Fats. Some bars contain mainly unsaturated fats from such ingredients as nuts, vegetable oils (such as canola and sunflower), and flax and chia seeds (which provide omega-3 fats in the form of alpha linolenic acid); others are weighed down with saturated fats from a variety of sources, including palm kernel or coconut oils, cocoa butter, or, as mentioned above, meat. Tropical oils may not be as unhealthful as once thought; some may even be heart-healthy. But it’s unknown if fractionated palm kernel oil, which is especially highly saturated, is any better for you than partially hydrogenated oils (a source of harmful trans fats), which manufacturers have largely eliminated from nutrition bars (and most other processed foods).

Fiber. Nutrition bars typically have about 3 to 5 grams of fiber; a few have as much as 10 to 15 grams. Many nutrition bars are fiber fortified, not necessarily with whole foods such as whole wheat, whole grain oats, flax, or millet, but instead with psyllium, soluble corn fiber, chicory root extract (inulin), and other sources of “functional fibers” which are derived from whole foods. For some people, including those with irritable bowel syndrome or those engaging in sports, consuming high-fiber nutrition bars could lead to bloating, gas, or other gastrointestinal distress. Bars with little or no fiber are typically made from refined flour.

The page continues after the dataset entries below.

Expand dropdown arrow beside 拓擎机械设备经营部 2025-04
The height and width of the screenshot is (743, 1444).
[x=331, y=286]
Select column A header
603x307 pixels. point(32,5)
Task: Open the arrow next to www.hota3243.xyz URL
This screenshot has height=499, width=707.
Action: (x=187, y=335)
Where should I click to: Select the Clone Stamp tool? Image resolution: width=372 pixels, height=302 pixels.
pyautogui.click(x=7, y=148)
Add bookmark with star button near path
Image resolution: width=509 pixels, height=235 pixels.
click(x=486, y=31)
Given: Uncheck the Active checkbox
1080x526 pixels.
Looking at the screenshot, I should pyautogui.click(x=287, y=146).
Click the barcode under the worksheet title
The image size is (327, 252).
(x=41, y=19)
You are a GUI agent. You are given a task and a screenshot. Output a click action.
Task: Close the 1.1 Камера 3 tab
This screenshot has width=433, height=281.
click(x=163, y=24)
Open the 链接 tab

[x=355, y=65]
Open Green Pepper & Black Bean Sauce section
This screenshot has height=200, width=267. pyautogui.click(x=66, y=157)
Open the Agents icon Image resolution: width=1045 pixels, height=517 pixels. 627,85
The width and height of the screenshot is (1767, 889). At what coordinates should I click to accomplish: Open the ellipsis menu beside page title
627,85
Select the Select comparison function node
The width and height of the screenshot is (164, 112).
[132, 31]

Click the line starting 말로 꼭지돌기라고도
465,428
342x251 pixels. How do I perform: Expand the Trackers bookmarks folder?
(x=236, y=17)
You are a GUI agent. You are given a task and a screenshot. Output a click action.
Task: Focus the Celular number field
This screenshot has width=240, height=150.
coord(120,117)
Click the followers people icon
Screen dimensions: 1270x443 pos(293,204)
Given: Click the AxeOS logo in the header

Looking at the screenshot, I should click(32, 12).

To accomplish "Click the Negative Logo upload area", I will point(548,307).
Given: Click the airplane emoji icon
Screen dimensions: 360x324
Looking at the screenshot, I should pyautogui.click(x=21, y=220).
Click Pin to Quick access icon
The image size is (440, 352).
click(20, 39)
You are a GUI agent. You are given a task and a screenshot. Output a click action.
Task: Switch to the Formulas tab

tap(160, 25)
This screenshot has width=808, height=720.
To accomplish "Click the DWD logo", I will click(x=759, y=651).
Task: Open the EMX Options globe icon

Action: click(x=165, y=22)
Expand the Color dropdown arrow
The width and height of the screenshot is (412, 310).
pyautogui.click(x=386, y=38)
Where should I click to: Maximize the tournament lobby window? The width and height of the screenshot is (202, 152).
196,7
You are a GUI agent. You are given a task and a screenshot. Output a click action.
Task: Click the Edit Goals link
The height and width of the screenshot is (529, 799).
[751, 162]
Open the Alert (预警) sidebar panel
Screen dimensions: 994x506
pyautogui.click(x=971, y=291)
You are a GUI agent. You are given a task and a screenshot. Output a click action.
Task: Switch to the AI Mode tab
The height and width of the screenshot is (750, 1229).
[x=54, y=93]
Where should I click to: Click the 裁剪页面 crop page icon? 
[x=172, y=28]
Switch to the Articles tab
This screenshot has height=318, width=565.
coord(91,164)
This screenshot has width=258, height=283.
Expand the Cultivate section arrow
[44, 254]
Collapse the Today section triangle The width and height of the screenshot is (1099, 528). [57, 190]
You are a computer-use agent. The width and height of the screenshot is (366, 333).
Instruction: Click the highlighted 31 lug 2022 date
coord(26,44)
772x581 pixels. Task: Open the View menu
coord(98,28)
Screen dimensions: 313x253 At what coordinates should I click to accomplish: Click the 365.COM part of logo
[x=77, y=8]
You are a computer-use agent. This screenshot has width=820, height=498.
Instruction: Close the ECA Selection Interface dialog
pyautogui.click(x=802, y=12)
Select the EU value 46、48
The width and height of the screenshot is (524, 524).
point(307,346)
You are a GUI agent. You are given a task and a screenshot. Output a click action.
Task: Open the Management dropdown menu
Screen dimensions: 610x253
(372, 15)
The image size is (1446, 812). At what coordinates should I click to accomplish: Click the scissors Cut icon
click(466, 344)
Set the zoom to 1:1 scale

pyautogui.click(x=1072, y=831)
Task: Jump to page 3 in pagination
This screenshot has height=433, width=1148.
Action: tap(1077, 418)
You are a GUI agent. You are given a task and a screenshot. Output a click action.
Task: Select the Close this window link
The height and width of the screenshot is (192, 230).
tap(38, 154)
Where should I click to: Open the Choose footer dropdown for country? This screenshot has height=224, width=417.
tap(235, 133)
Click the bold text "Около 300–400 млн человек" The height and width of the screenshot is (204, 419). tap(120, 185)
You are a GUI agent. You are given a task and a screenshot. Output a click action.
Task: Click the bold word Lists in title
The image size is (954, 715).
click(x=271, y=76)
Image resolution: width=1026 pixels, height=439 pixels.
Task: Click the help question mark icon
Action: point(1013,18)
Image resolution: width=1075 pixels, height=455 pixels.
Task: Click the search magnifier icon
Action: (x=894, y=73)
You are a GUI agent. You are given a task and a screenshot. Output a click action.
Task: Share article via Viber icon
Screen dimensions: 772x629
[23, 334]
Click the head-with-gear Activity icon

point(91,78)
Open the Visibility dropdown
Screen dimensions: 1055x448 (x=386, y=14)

Sodium. Levels of sodium in the nutrition bars we looked at ranged widely, from as little as 5 milligrams to as much as 250 milligrams. Some bars tout their content of sea salt, but this is no different than plain table salt.

Add-ins. Many nutrition bars have an array of added vitamins and minerals—such as vitamins C and E, zinc, magnesium, and copper—making them more like multivitamin/mineral pills, which most people don’t need. And then there are the super-food ingredients like bee pollen, spirulina, green tea, and wheatgrass, which have little or questionable health benefit.

Belly up to the bar

There’s no one perfect nutrition bar, and which to choose, if any, depends largely on what you are looking for: Something to fill you up between meals or to eat as a meal? A fiber boost? A little extra protein? But there are plenty of bad ones out there that are mostly refined flour and added sugar. Before buying, compare labels. In general, look for less-processed bars with the fewest ingredients. Choose ones made with whole grains (such as rolled oats) and other healthful ingredients like nuts, peanut butter, seeds, and fruit, and little or no added sugar (the new nutrition label, which all companies must have in place by 2018, will make clear which sugars are added and which are naturally occurring). An often healthier (and cheaper) option for a snack-on-the-go, however, is to carry a small container or baggie of nuts and raisins, a piece or two of fruit, or a small cup of plain yogurt, for example.